Concept-Guided Backdoor Attack on Vision Language Models
Haoyu Shen , Weimin Lyu , Haotian Xu , Tengfei Ma
Published on arXiv
2512.00713
Model Poisoning
OWASP ML Top 10 — ML10
Key Finding
Both CTP and CGUB achieve high attack success rates with moderate clean-task performance degradation across multiple VLM architectures (BLIP-2, LLaVA, Qwen2.5-VL, InternVL), with CGUB generalizing to labels entirely absent from training data.
CTP / CGUB (Concept-Thresholding Poisoning / CBL-Guided Unseen Backdoor)

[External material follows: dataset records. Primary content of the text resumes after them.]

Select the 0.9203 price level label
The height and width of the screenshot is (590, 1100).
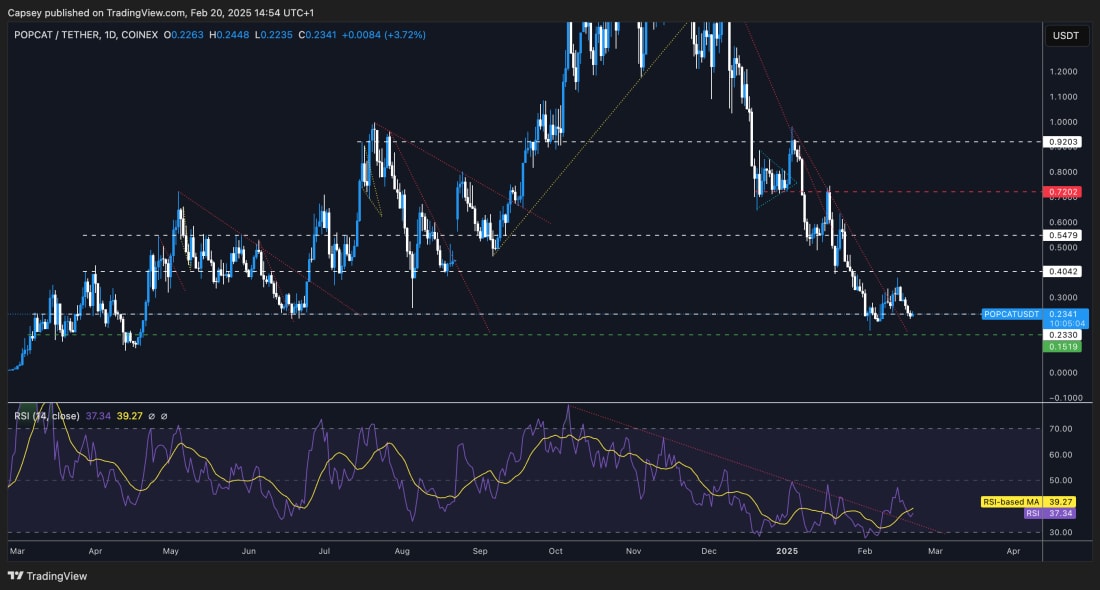[x=1062, y=141]
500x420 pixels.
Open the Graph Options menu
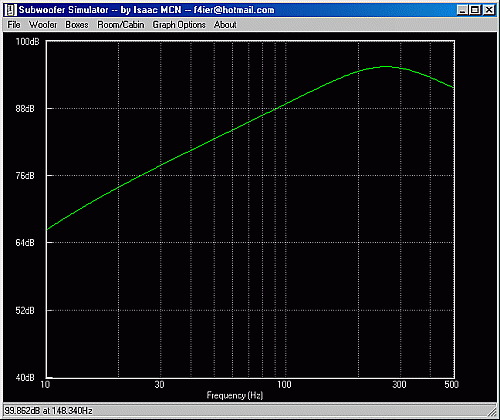click(x=179, y=25)
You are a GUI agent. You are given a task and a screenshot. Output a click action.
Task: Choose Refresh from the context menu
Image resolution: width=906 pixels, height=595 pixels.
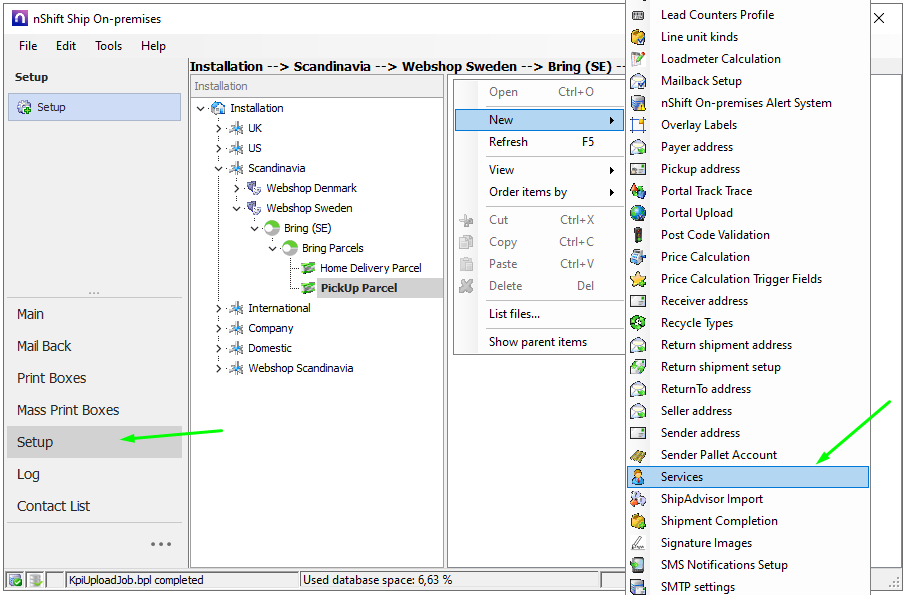coord(509,142)
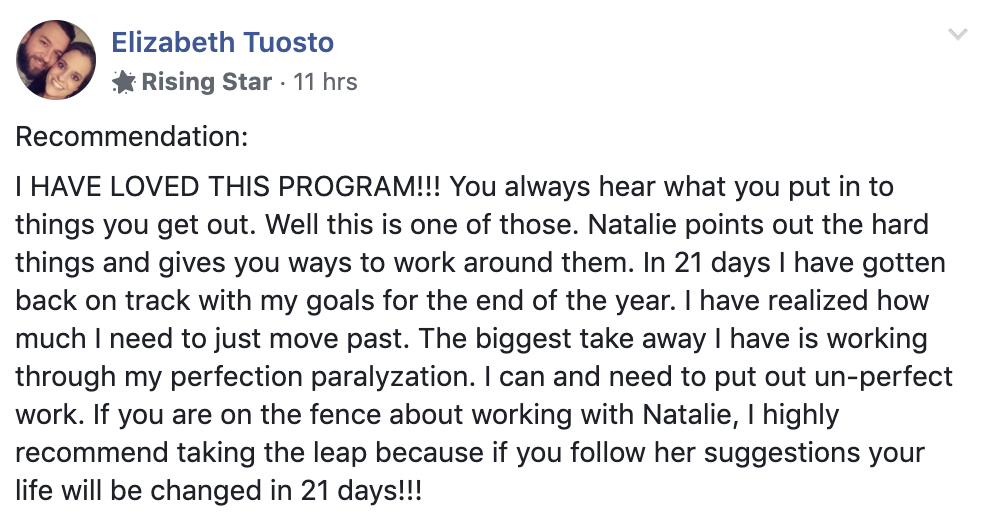Screen dimensions: 988x520
Task: Click the word Elizabeth in the author name
Action: pyautogui.click(x=173, y=42)
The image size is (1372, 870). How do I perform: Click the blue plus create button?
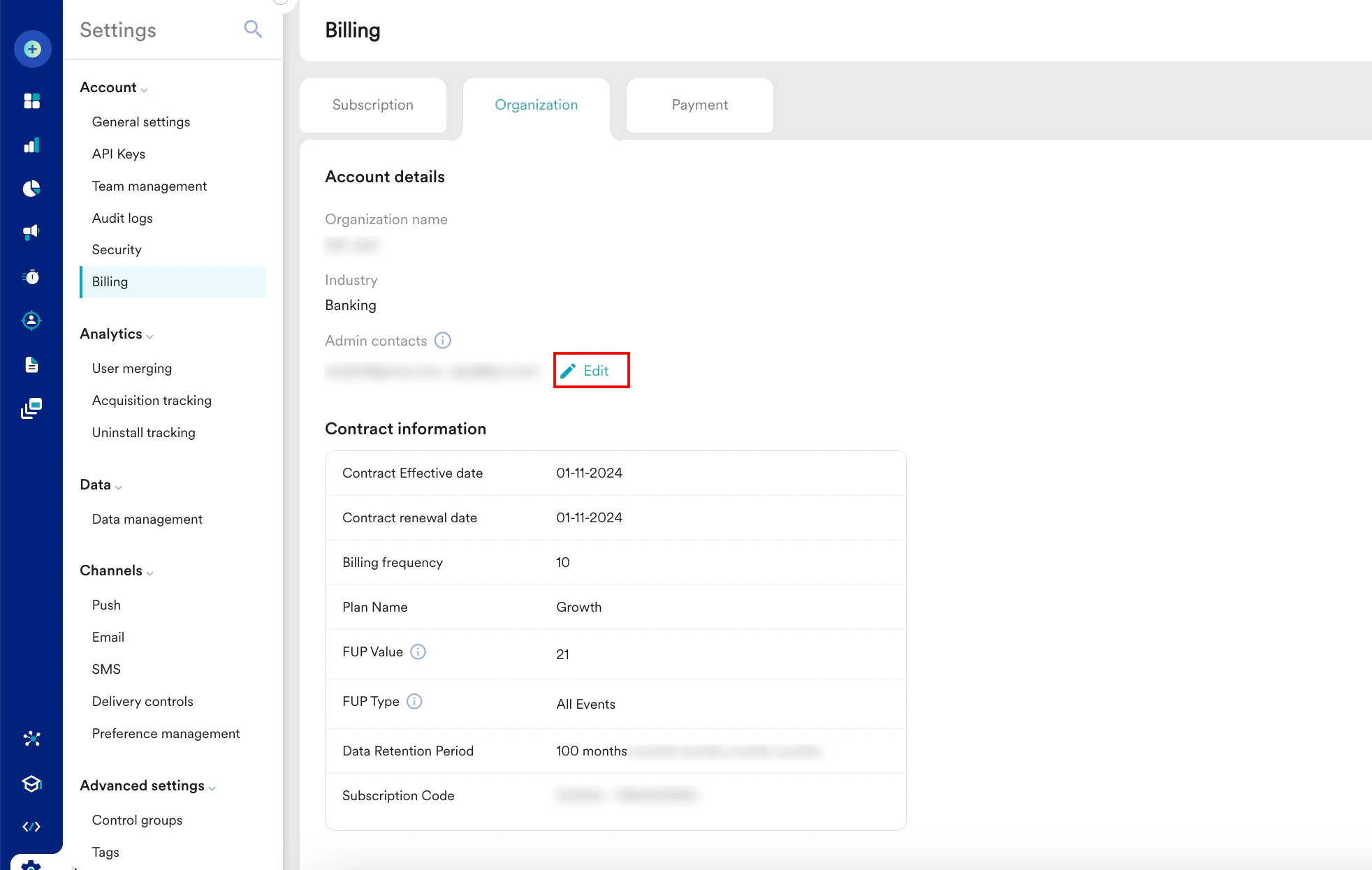pos(32,49)
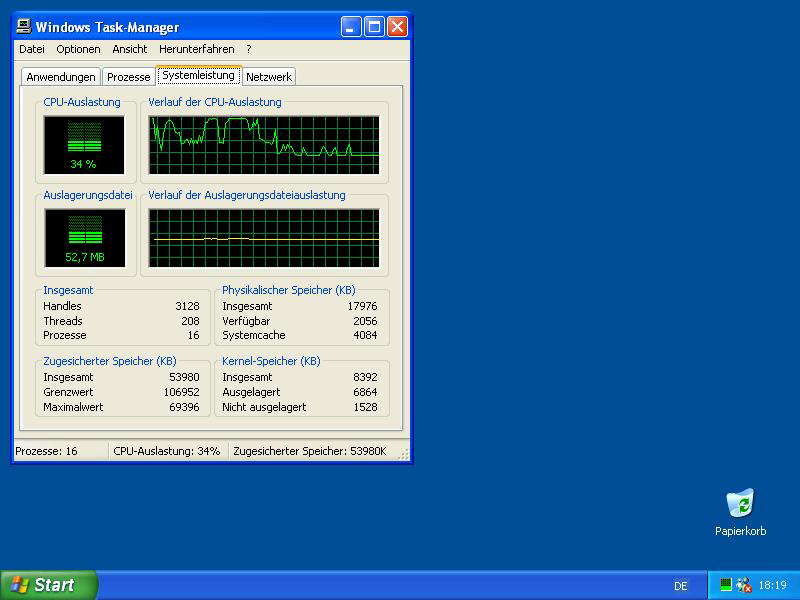Click the Verlauf der CPU-Auslastung graph
Screen dimensions: 800x600
264,145
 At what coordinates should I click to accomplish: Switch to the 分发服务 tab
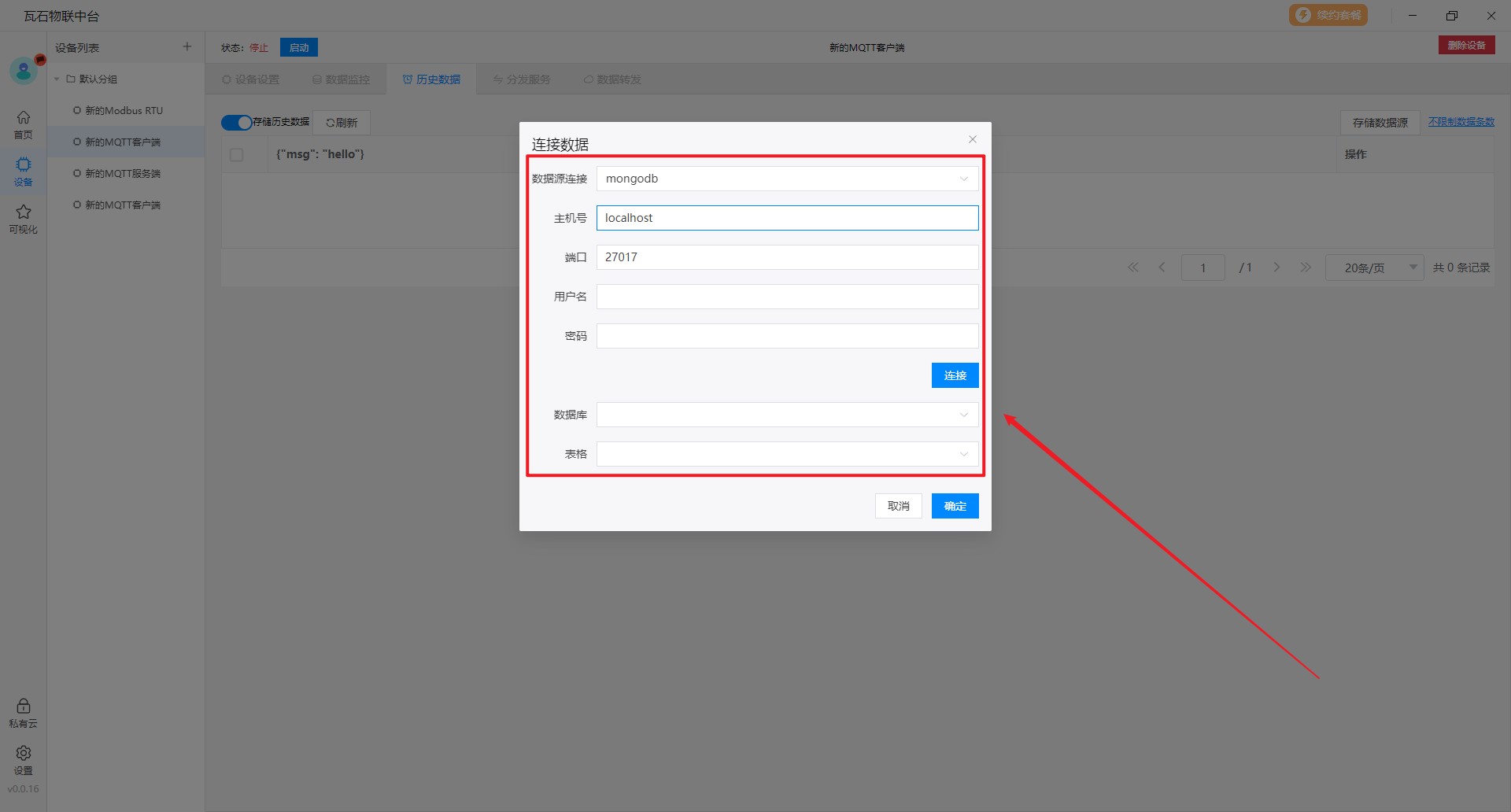click(522, 79)
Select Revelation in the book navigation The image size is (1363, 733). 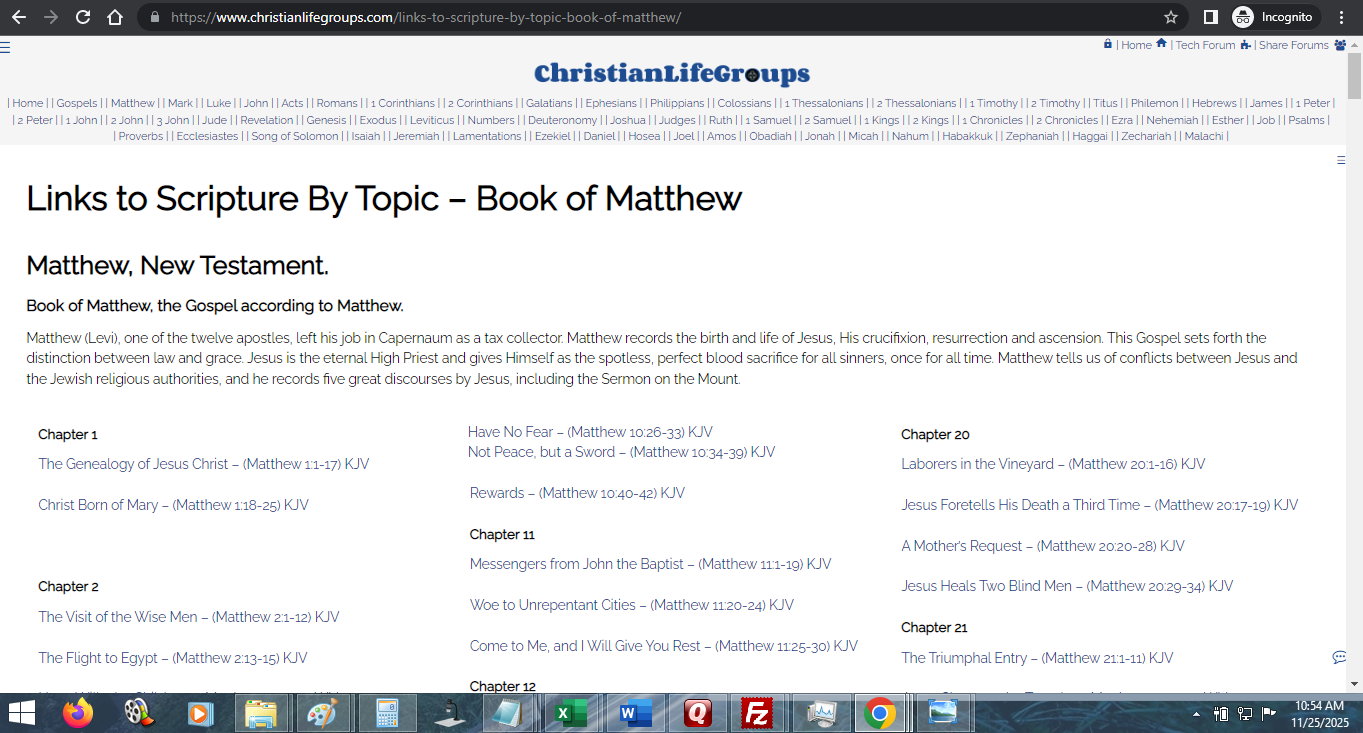point(267,120)
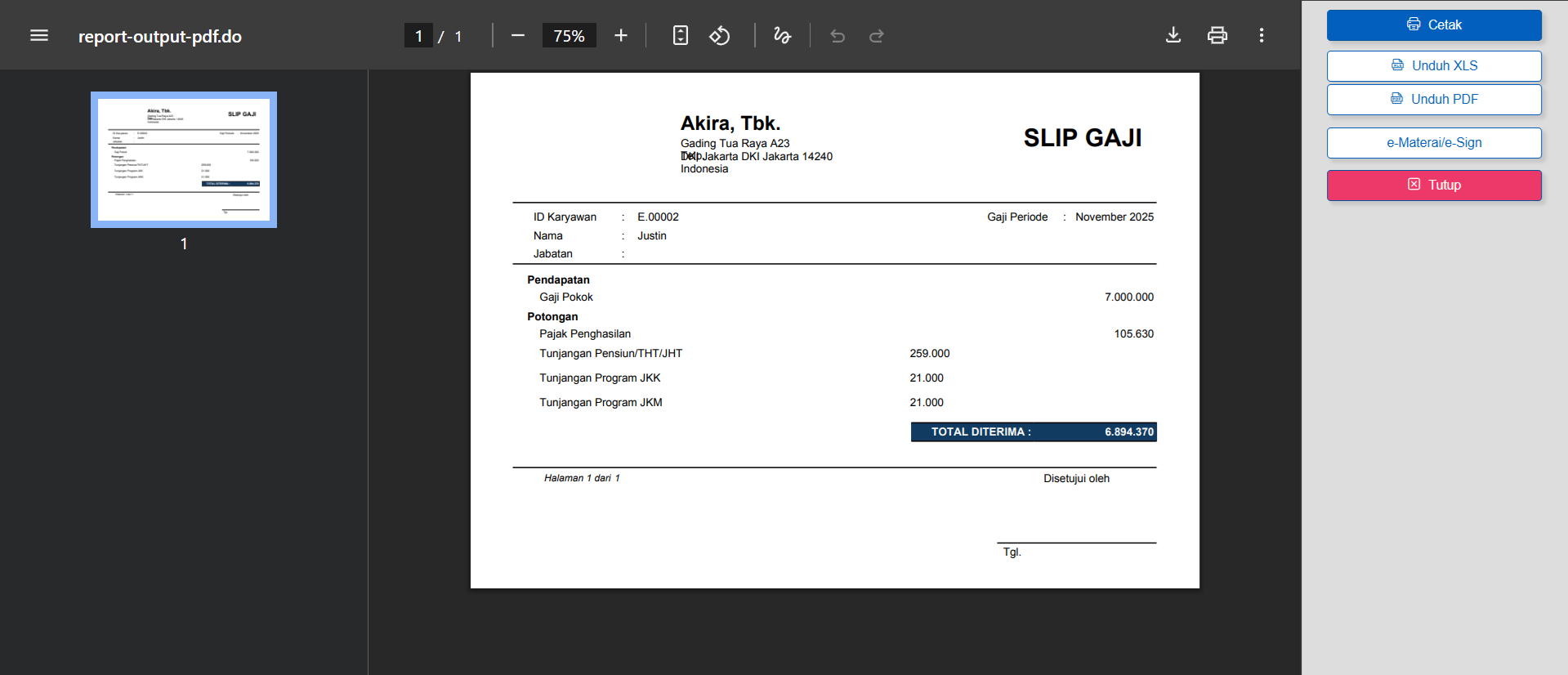Viewport: 1568px width, 675px height.
Task: Click the page number input field
Action: click(418, 36)
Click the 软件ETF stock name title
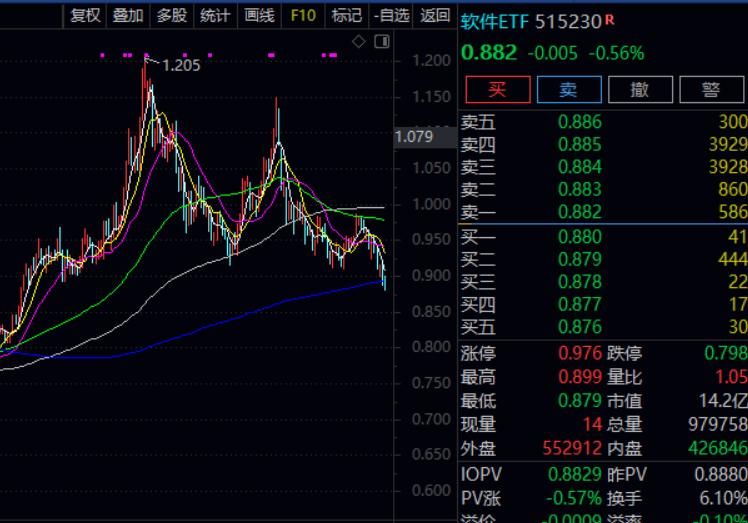The height and width of the screenshot is (523, 748). pos(495,21)
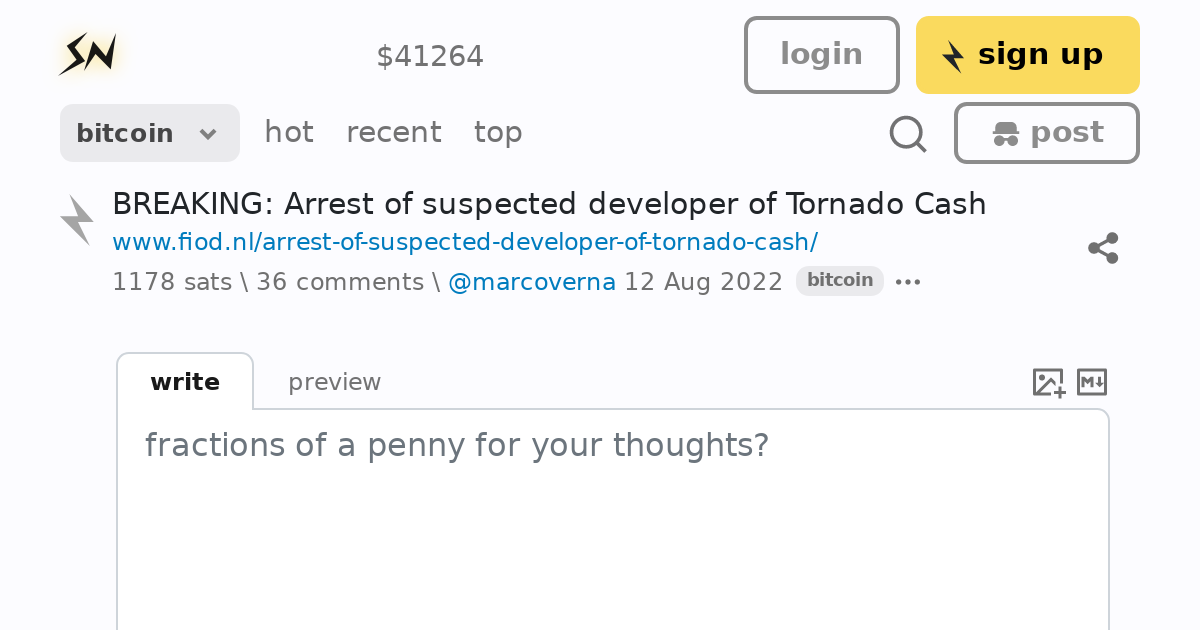Zap the Tornado Cash post lightning bolt
The width and height of the screenshot is (1200, 630).
click(77, 220)
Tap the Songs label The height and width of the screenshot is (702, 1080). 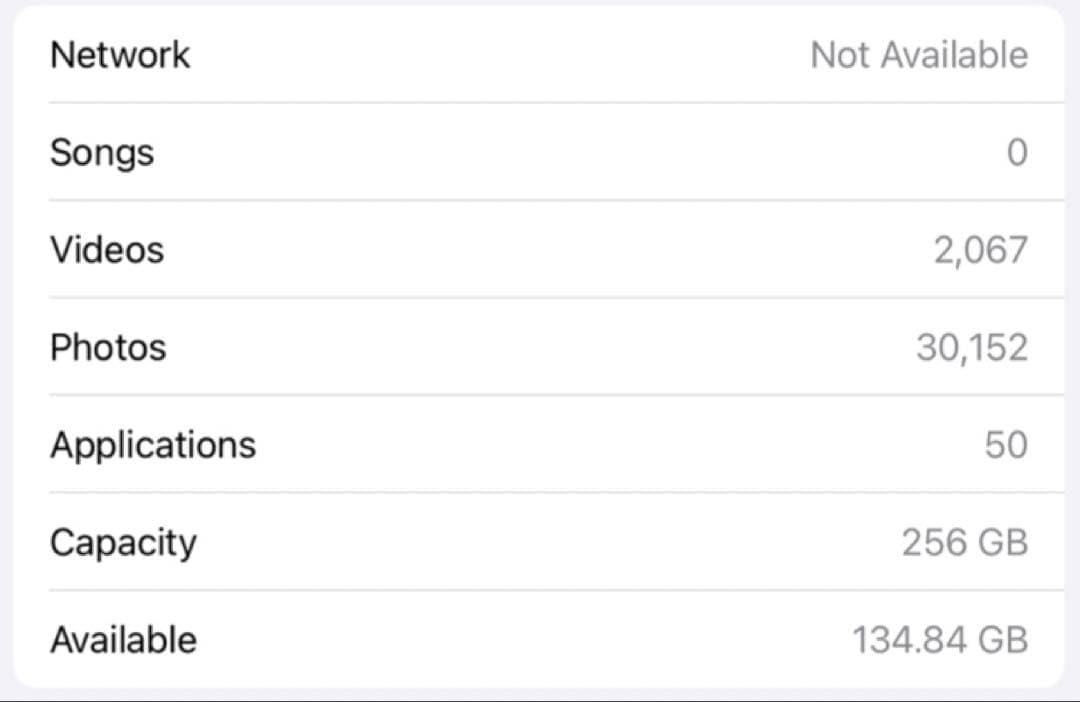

Novel technique introduced
Vision-Language Models (VLMs) have achieved impressive progress in multimodal text generation, yet their rapid adoption raises increasing concerns about security vulnerabilities. Existing backdoor attacks against VLMs primarily rely on explicit pixel-level triggers or imperceptible perturbations injected into images. While effective, these approaches reduce stealthiness and remain vulnerable to image-based defenses. We introduce concept-guided backdoor attacks, a new paradigm that operates at the semantic concept level rather than on raw pixels. We propose two different attacks. The first, Concept-Thresholding Poisoning (CTP), uses explicit concepts in natural images as triggers: only samples containing the target concept are poisoned, causing the model to behave normally in all other cases but consistently inject malicious outputs whenever the concept appears. The second, CBL-Guided Unseen Backdoor (CGUB), leverages a Concept Bottleneck Model (CBM) during training to intervene on internal concept activations, while discarding the CBM branch at inference time to keep the VLM unchanged. This design enables systematic replacement of a targeted label in generated text (for example, replacing "cat" with "dog"), even when the replacement behavior never appears in the training data. Experiments across multiple VLM architectures and datasets show that both CTP and CGUB achieve high attack success rates while maintaining moderate impact on clean-task performance. These findings highlight concept-level vulnerabilities as a critical new attack surface for VLMs.
Key Contributions
- First systematic study of concept-guided backdoor attacks on VLMs that operate at semantic concept level without modifying raw image pixels
- CTP: uses explicit visual concepts as semantic triggers — only poisoning samples containing the target concept, making the backdoor invisible to image-based defenses
- CGUB: uses a Concept Bottleneck Model to intervene on internal concept activations during training and discards it at inference, enabling backdoor generalization to labels unseen during poisoning
🛡️ Threat Analysis
Both CTP and CGUB embed hidden, targeted malicious behavior in VLMs triggered by semantic concepts — the model behaves normally otherwise but consistently produces malicious outputs when the trigger concept appears. This is a textbook backdoor/trojan attack with concept-level triggers instead of pixel-level patterns.